■ Given information ■

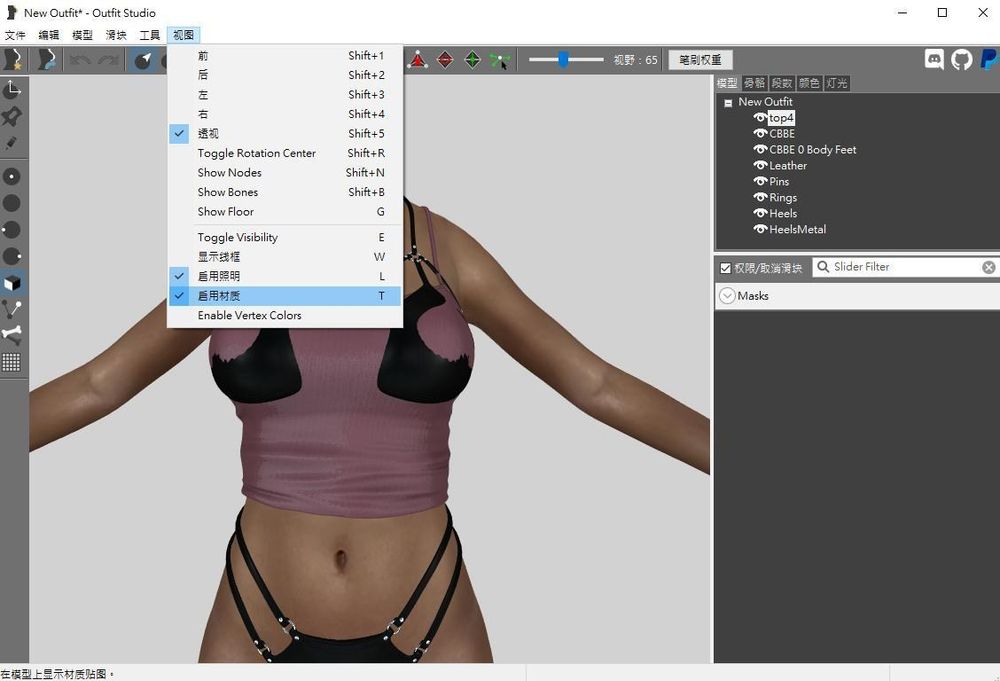Click the 笔刷权重 button

click(x=700, y=60)
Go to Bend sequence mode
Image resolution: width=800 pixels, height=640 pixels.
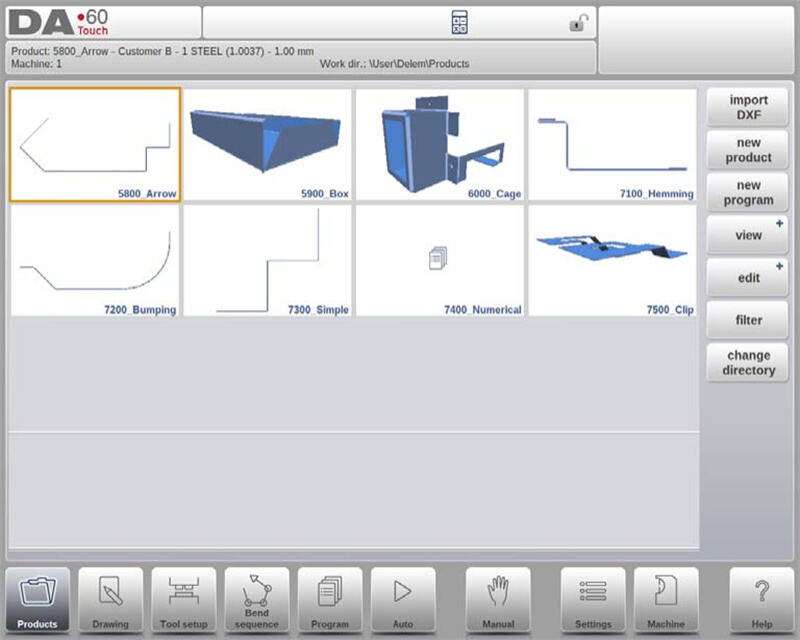[x=257, y=600]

■ Goal ■
Write out every line of the rows above word for word, leaving out the pictures.

■ Result below ■
Click the 笔刷权重 button

click(x=700, y=60)
Go to Bend sequence mode
Image resolution: width=800 pixels, height=640 pixels.
[x=257, y=600]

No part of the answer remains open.